Lexicon reduction using dots for off-line Farsi/Arabic handwritten word recognition

doi:10.1016/j.patrec.2007.11.009

Pattern Recognition Letters

Volume 29, Issue 6, 15 April 2008, Pages 724-734

https://doi.org/10.1016/j.patrec.2007.11.009 Get rights and content

Abstract

Unlike many other languages, 18 out of 32 Farsi characters have dots appearing in groups of one, two or three. Some of these letters share common primary shapes, differing only in the number of dots and whether the dots are above or below the primary shape. In this paper, a new concept of using dots in a cursively handwritten Farsi/Arabic word is introduced for lexicon reduction and a fast method for extracting dots is presented. The technique involves extraction and representation of number and position of dots from off-line handwritten words to eliminate unlikely candidates. Experimental results on a set of 12,000 handwritten word images yield a lexicon reduction of 93% with accuracy of 85%. The proposed lexicon reduction algorithm achieves the speedup factor of 2 as well as 13% improvement in recognition rate.

Introduction

During the past decade, a remarkable progress has been achieved in the field of handwritten word recognition, and many applications, such as automatic reading of postal addresses, bank checks and forms have been emerged. However, most of the published works deal with the recognition of Latin and Chinese scripts. Farsi/Arabic script recognition has progressed slowly mainly due to the special characteristics of these languages. The reader is referred to Amin, 1998, Märgner et al., 2005, Lorigo and Govindaraju, 2006 for more details on the state of the art Arabic character and word recognition.

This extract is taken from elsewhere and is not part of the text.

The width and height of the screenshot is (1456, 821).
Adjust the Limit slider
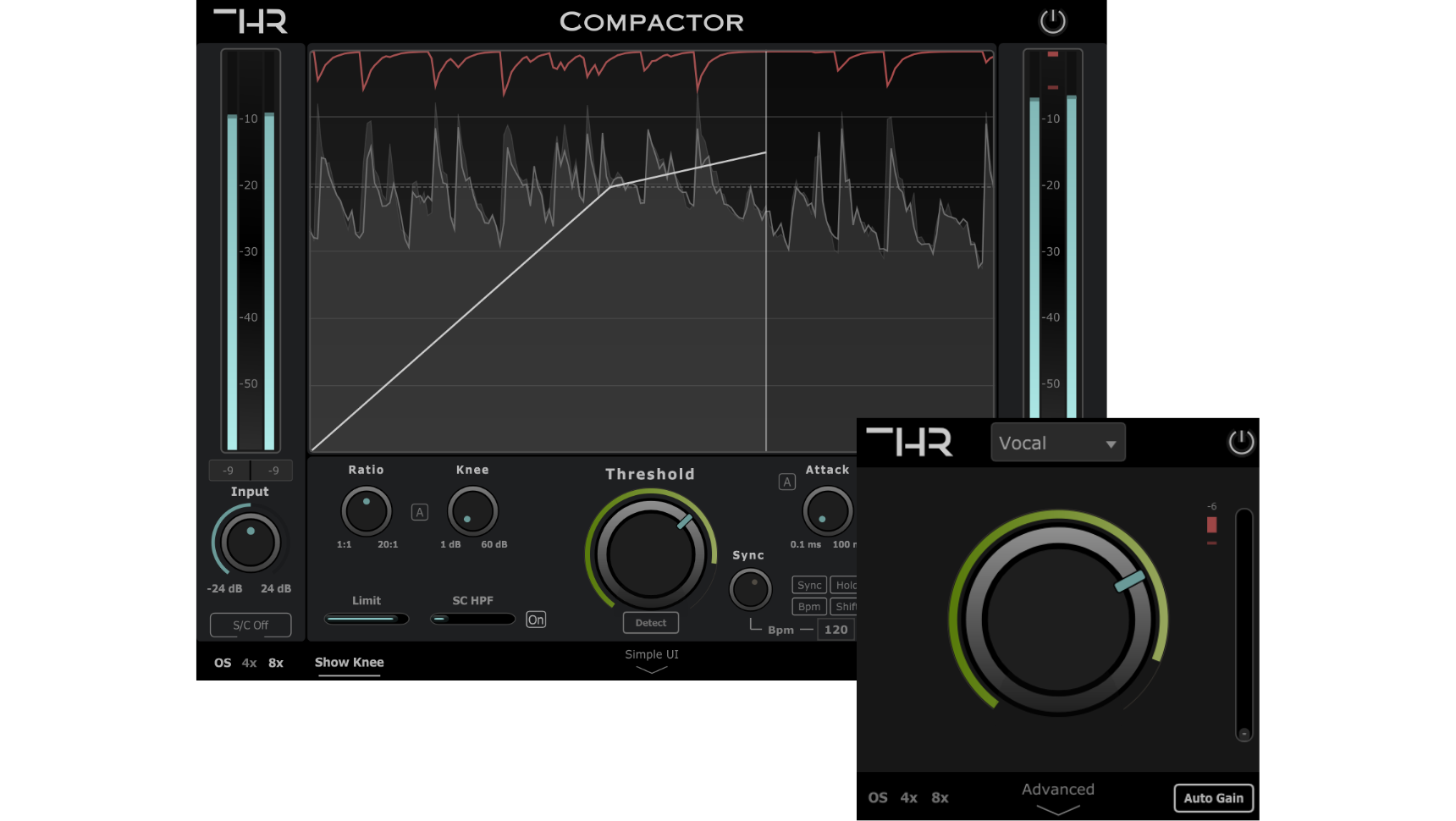pos(366,619)
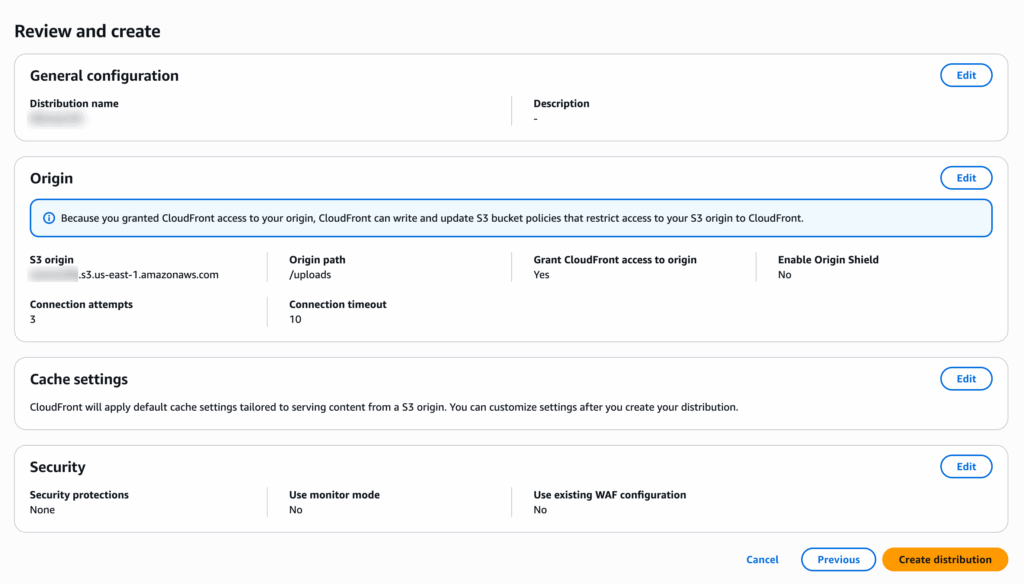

Due to some ambiguity and large diversity of writing styles, recognition systems are generally based on a set of possible words called lexicon. Depending on the application type, size of the lexicon can vary from 20–30 words, in reading of check amounts (Kaufmann et al., 1996) to 10,000–60,000 words, for English text recognition (Korich et al., 2003). The problem of such large lexicons is the number of times that the input image has to be compared with the words in the lexicon. Recognition large lexicons may be benefited from initial eliminating lexicon entries unlikely to match the given image. This process, lexicon reduction, has desirable effects not only on the recognition time, but also upon the recognition accuracy (Madhvanath and Govindaraju, 1995). Usually, when the lexicon is small, recognition accuracy is more important than recognition time. On the other hand, recognition speed is a critical issue for large lexicons.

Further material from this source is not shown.